The first 9 months of 2014 has seen more than 1.13m cars produced in British factories – a figure which is up 0.6% on 2013. And, despite a dip in production in the month of September, this is still the strongest growth that the UKs car manufacturing industry has seen in 6 years.
According to the Society of Motor Manufacturers and Traders (SMMT), not only is the rise up 0.6% on the previous year, but the best performance over the time period since 2008.
This also runs alongside the news this year that new car sales in the UK were at a 10-year high in the month of September 2014. The SMMT said at the time that the strong September sales were due to the growing confidence in the economic recovery.
Car sales reached a high of 425,861 in September 2014, which was an increase of 5.6% when compared to the same time period last year and was being celebrated as the 31st consecutive monthly increase.
These sales figures were up on the same period in 2013 by 9.1% with September showing particular growth due to the new registration plate.
The SMMT chief executive Mike Hawes said at the time that “”September’s strong performance underlined the continuing robustness of the UK new car market, particularly in the context of last September’s bumper volumes.
“Demand for the new 64-plate has been boosted by intensifying confidence in the UK economy, with consumers attracted by a wide range of exciting, increasingly fuel-efficient, new cars.”
Despite the good news that car manufacturing has seen a rise so far in 2014, September actually saw a 2.8% fall in September compared with a year earlier. So what, with supply and demand and the sales increasing in September could be the cause of this dip in manufacturing?

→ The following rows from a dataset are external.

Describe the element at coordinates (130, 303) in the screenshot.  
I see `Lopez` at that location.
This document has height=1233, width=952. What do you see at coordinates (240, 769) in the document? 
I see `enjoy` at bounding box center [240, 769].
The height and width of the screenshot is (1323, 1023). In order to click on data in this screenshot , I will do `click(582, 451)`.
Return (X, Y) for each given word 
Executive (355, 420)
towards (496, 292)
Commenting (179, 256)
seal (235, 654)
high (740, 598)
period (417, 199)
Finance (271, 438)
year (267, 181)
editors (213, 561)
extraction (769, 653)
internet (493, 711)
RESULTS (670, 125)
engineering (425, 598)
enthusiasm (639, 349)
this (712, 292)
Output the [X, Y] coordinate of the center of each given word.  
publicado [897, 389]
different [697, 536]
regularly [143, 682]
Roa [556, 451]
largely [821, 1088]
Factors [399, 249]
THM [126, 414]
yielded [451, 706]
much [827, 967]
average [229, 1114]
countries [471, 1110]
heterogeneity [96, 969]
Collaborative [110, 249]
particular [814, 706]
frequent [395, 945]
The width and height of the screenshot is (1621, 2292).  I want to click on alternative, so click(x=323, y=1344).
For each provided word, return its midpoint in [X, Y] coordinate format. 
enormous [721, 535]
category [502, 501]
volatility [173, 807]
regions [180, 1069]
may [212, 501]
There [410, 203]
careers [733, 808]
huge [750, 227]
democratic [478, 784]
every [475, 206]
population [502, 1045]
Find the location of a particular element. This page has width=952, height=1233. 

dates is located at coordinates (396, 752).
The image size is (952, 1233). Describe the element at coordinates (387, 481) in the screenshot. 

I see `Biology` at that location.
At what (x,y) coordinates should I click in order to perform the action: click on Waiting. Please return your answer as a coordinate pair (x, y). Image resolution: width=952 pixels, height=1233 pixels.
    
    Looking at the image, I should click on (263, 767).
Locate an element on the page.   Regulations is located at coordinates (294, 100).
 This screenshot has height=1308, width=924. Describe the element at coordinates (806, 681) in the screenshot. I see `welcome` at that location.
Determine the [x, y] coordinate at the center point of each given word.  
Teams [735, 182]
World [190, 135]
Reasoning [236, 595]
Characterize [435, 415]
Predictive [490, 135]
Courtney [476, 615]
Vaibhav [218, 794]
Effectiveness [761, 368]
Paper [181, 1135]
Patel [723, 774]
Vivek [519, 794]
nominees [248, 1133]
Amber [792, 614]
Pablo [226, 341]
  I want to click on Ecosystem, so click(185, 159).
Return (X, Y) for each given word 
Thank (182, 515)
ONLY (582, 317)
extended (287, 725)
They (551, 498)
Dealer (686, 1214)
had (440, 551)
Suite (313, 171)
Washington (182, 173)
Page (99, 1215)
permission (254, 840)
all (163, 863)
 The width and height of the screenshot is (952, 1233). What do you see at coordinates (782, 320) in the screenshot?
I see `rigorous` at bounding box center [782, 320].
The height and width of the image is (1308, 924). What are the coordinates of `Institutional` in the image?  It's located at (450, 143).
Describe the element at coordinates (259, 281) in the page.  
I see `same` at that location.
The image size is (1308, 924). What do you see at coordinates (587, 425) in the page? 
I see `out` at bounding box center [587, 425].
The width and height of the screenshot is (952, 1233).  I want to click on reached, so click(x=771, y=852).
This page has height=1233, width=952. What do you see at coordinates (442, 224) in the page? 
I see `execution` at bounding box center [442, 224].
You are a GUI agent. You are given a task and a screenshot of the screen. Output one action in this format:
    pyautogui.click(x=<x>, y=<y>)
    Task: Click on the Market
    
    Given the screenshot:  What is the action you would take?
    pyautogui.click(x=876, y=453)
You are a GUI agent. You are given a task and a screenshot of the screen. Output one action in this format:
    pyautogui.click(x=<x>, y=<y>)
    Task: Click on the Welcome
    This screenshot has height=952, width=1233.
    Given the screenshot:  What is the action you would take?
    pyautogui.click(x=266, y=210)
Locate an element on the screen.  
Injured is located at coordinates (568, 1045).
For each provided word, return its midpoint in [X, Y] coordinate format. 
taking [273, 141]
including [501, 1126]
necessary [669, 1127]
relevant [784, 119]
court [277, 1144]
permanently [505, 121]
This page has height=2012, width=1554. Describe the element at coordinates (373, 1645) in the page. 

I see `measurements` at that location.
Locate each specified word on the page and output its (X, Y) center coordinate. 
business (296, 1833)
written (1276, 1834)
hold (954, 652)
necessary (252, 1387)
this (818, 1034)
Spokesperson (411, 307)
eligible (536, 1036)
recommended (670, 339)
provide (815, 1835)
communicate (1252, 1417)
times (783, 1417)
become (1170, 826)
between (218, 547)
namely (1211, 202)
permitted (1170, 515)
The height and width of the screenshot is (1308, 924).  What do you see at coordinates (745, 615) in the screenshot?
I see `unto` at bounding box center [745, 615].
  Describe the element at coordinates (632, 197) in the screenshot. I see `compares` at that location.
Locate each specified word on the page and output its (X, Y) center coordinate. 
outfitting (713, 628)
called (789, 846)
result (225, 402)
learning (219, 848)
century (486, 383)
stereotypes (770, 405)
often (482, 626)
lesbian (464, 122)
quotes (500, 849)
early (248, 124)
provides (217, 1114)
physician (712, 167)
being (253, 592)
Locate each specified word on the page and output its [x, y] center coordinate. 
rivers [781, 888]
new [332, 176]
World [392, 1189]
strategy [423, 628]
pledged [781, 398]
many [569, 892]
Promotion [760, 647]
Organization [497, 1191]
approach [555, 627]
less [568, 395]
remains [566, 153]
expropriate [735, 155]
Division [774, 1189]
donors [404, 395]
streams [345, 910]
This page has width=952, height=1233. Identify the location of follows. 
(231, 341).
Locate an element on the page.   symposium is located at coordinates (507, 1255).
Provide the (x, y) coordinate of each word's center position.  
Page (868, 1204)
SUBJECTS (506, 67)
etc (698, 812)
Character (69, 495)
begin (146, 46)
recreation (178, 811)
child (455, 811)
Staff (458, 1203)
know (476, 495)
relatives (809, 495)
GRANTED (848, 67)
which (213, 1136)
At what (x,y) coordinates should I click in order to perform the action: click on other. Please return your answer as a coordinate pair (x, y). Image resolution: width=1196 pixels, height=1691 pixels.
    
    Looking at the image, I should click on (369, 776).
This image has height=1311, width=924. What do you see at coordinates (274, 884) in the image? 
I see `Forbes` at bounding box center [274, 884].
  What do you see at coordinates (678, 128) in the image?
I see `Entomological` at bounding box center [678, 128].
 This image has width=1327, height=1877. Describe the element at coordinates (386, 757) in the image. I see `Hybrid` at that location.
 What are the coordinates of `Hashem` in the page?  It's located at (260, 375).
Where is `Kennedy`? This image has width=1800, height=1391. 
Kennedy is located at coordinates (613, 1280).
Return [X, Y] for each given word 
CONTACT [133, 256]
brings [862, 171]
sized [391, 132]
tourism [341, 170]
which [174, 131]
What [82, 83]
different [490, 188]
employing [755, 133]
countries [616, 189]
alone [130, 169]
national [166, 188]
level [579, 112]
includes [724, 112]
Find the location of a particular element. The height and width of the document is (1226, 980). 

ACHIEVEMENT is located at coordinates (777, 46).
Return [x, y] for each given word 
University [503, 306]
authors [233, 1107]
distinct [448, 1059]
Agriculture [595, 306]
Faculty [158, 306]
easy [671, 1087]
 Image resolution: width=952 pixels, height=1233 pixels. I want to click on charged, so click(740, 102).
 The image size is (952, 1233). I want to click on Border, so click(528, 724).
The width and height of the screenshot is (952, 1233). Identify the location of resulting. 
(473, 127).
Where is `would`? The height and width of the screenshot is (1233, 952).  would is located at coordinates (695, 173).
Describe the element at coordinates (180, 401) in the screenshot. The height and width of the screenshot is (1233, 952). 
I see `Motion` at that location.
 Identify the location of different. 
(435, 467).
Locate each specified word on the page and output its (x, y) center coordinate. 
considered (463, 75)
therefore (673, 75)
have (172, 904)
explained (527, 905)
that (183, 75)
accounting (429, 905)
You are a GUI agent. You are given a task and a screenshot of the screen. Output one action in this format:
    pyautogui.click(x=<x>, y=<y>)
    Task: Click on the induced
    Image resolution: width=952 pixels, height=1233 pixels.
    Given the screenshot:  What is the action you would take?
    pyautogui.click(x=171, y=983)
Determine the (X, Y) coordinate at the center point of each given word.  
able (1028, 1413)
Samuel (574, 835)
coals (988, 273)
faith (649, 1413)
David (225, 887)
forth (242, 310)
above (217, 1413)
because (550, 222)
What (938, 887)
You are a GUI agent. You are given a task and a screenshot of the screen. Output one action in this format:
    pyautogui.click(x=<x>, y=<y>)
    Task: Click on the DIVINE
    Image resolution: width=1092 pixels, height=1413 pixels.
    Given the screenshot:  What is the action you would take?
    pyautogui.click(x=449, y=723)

The SMMT says the reason for the September output figures lies in the preparation for model changes – this meant that factories had to prepare with the re-tooling of production lines.
However, the fall also coincided with a dip in the UK’s main trading partner, the Eurozone. Of the 137,068 cars made, cars built for export stood at 102,947, which was down 8.1% on the previous year. Cars made for UK buyers stood at 34,121 – a figure up 17.7% perfectly reflecting the domestic demand for new cars.
On speaking about the new figures regarding UK car manufacturing, Mike Hawes explained, “The continued investment by the sector into new models means the September figures took a slight dip as some plants underwent re-tooling but it is these same new models which will help increase production volumes in the future.”